I was in junior high school the first time I faced the death of a peer. He was a year younger than me. We didn’t go to the same school, or even live in the same town. We weren’t best friends or extremely close. Perhaps it made a difference that we had become friends on our own. Our parents didn’t know each other. Our respective friends didn’t know each other. I met him during the summer when I visited my grandparents. We rode horses together, talking about incidentally important teenage topics. At the end of the summer he stayed in the country, I went back to the city. And then the news came that he had killed himself, with a shotgun, over a girl. He left a note. “She doesn’t love me anymore.”
I traveled the fifty miles, by myself on a Greyhound bus, to attend his funeral at the local high school. The gymnasium was filled with people from the rural community and beyond. There were junior high and high school students. Young people facing the loss of a peer, a death out of order. I was there to pay my respects to a brief friendship, and perhaps to stand with other teenagers as we each found our voice of grief.
I lost and grieved other peers, all too young to die, as I finished adolescence and stepped into young adulthood. In the years that followed I have sat with grieving children and teenagers as they found their own way through loss that came too soon, to those too young. What should we take from young grief? Who should we be to the children and teenagers in our lives who are facing overwhelming and traumatic loss?
We’re used to learning from the wisdom of age and experience. When children grieve we discover there are things to learn and lessons to be reminded of from the wisdom of innocence. For the sake of the young let’s remember
- they are not empty human-like containers who are here but devoid of feelings until they reach the magic age of majority at 18. Our failure to recognize this means we may be insensitive to the ways their life has been disrupted.

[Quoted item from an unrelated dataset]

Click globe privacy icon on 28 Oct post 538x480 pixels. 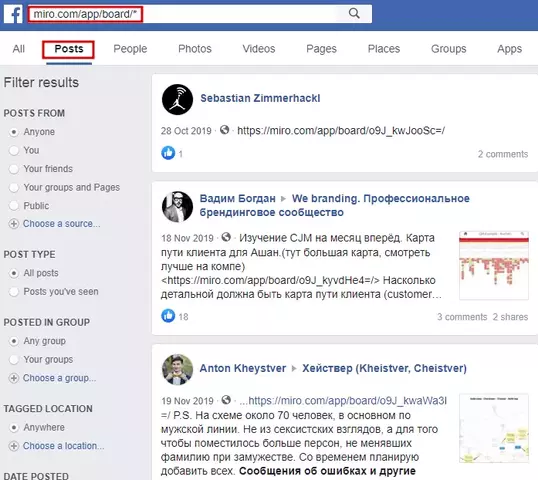[224, 130]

- not displaying emotion doesn’t mean a child isn’t feeling something. Are we modeling a variety of ways to express feelings? Are we respectful of their need to be with us, and to have time alone? We may fail to acknowledge the hole left in their lives if we assume that silence means there is no hole.
- they are not adults in smaller bodies. They are not fully equipped to identify, feel, and express the complex range of emotions related to loss. We may explain away their emotion by referring to their displays of grief as adolescent drama. Defining their grief as overstated may allow us to hide our own discomfort with grief in understated ways. Will we risk being uncomfortable to be with them in these raw moments?
- they will accommodate us, at their own risk, if they believe we can’t handle shared grief. If the things they need to say, the questions they need to ask “make” us cry or shut down, they will take care of us by keeping their thoughts and their questions to themselves. We get to help them know it’s okay to cry, okay to be quiet, okay to step outside. We get to show them how to grieve, even as grief continues to be our teacher. It’s not our grieving that harms, but our determination to leave it the unnamed presence in our midst, and children to wrestle with it alone and in hiding.
“Sorrow makes us all children again – destroys all differences of intellect. The wisest know nothing.